On a cold weekday night in November, I stood on a street corner surveying a landscape of tents and tarps at Occupy Vancouver. “How are you doing in this cold?” I asked a grizzled fellow in a chair on the perimeter of the Vancouver Art Gallery grounds. “Just fine, “ he replied with a smile. “ The warmth of the beautiful people here is all I need.”
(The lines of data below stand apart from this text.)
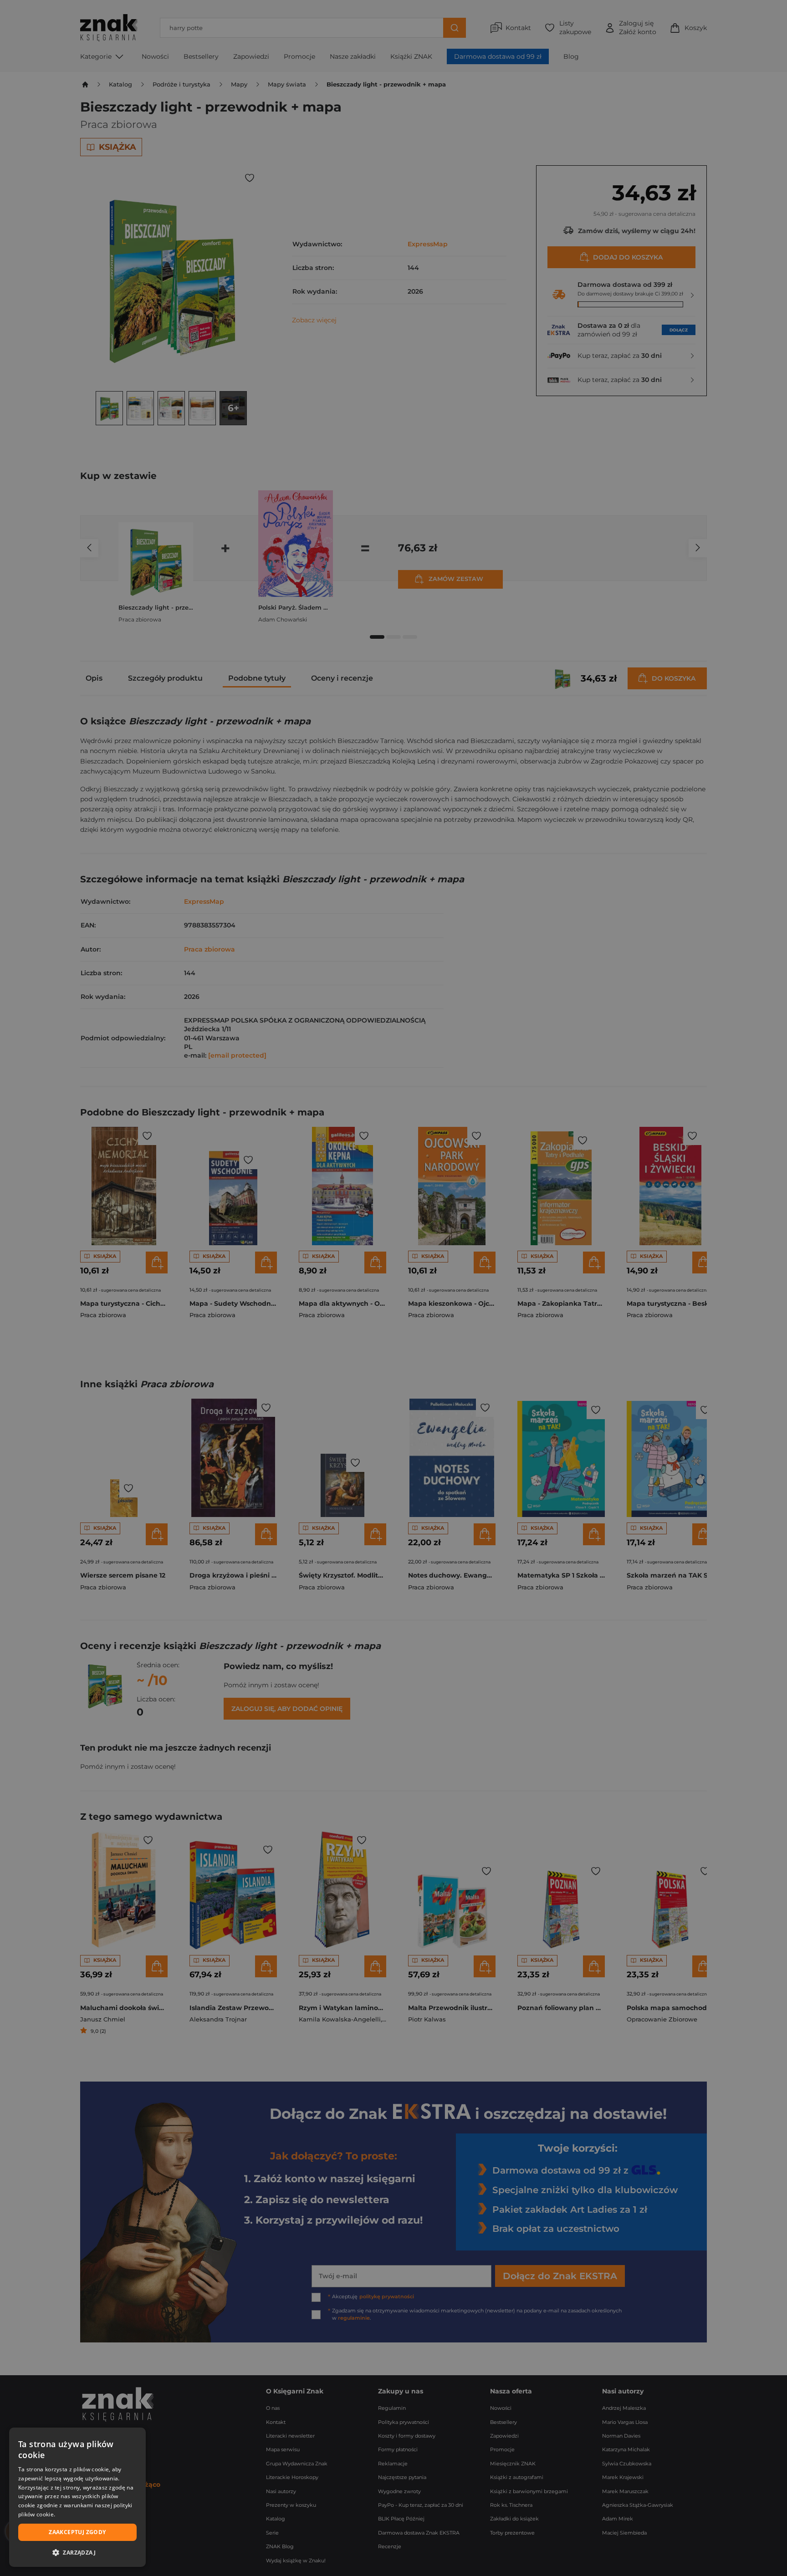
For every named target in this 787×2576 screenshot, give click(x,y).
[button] (77, 2552)
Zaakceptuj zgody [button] (77, 2532)
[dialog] (77, 2497)
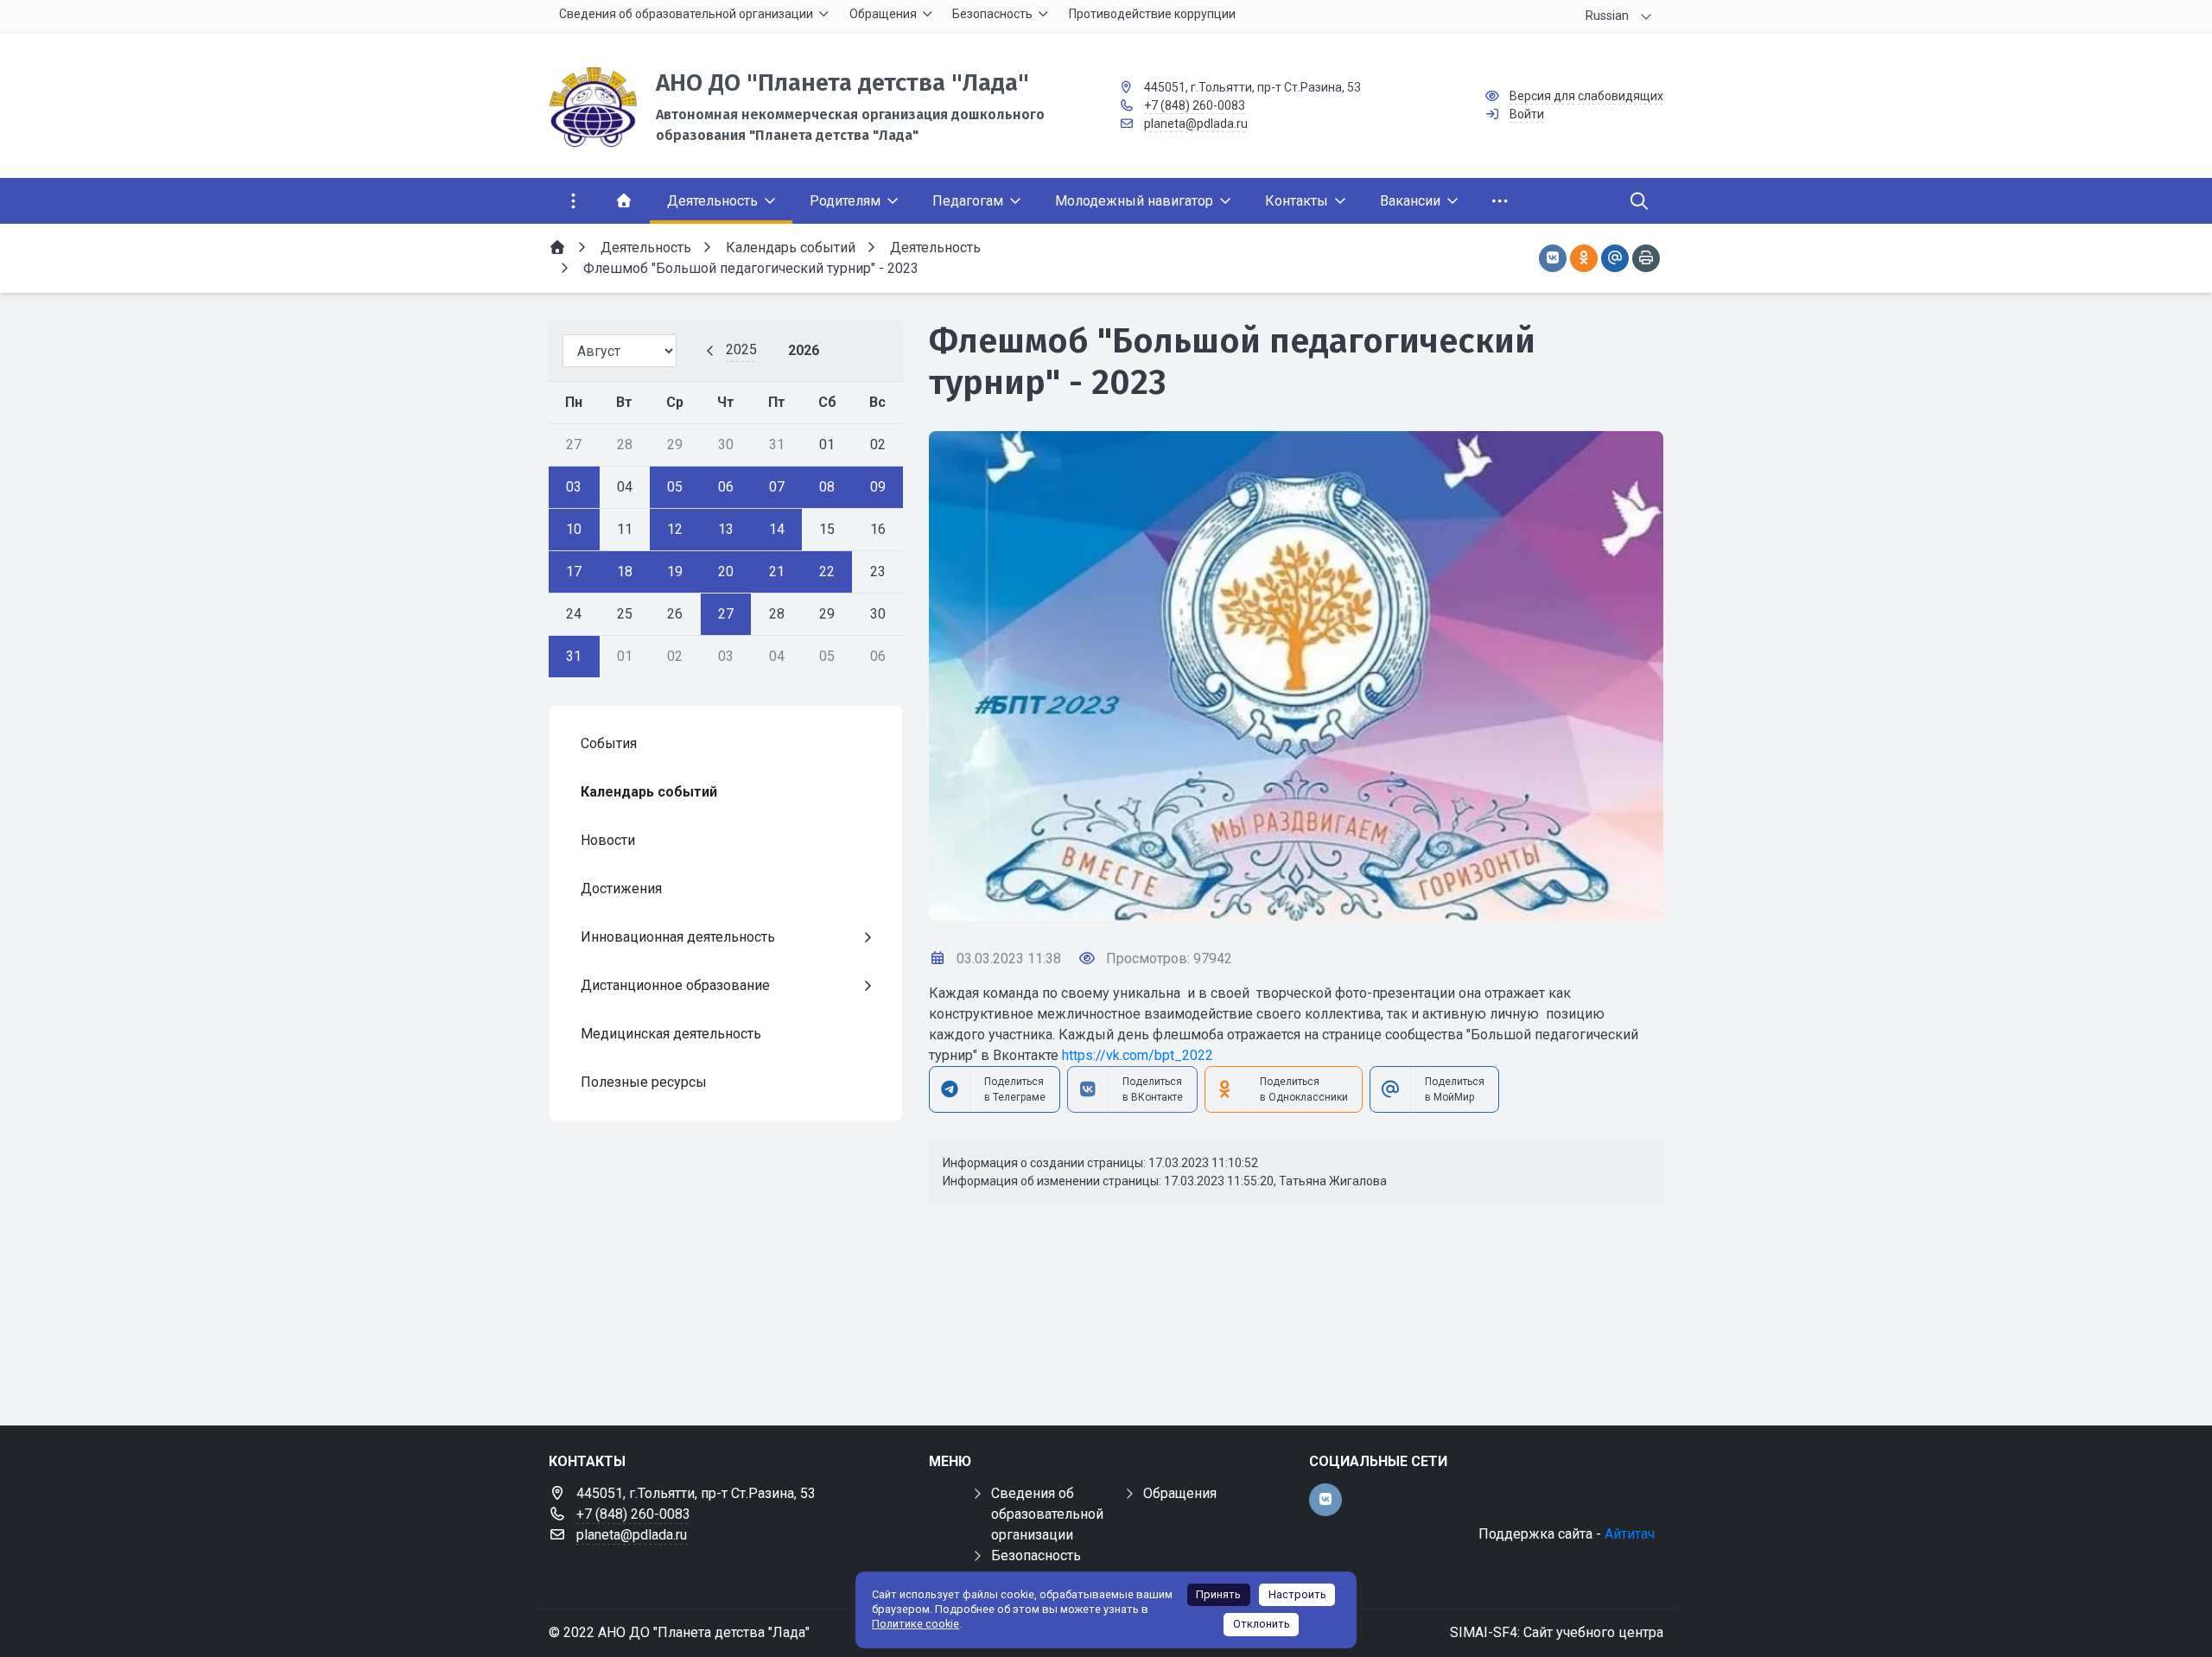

Occupy London recently staged an occupation of an abandoned UBS bank in Hackney, turning a storefront reminder of the global economic crisis into a “Bank of Ideas,” which they intend to use for teach-ins and other social events. For his part, Suresh Fernando believes the occupy movement will continue to evolve. “ I look at this as setting up a community and mutual support and infrastructure… and transporting it somewhere else and setting up a parallel process.” The occupy movement doesn’t have to be a fixed point in time and space, he insists.
Fernando hopes the larger public will learn to appreciate the Occupy movement as a social template rather than a slacktivist temper tantrum. The occupy meme has been beta-tested in millions of cities across the world, and although the movement is being hammered by violent police crackdowns in Oakland, Berkeley, New York, Denver and elsewhere, you can’t arrest an idea.
“The importance is about human beings using technology to reconnect in the real world to discuss building a better one,” says Fernando. “It’s in the physicality of this, being actually able to shake hands and being here, that’s what’s different. And that’s important from a human relationship standpoint.”
Somewhere, the spirit of forgotten Leopold Kohr is nodding in agreement. To reverse his dictum about size, whenever something is right, something is human-scale.